◆ REQUIREMENTS
Copy every item below word for word, without changing anything.

— Begin ENTRIES SHOWN —

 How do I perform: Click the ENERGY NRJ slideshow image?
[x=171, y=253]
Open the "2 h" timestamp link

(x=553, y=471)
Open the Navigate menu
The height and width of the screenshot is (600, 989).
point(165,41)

— End ENTRIES SHOWN —

◆ TASK SOLUTION
 How do I perform: Click the ENERGY NRJ slideshow image?
[x=171, y=253]
Open the "2 h" timestamp link

(x=553, y=471)
Open the Navigate menu
The height and width of the screenshot is (600, 989).
point(165,41)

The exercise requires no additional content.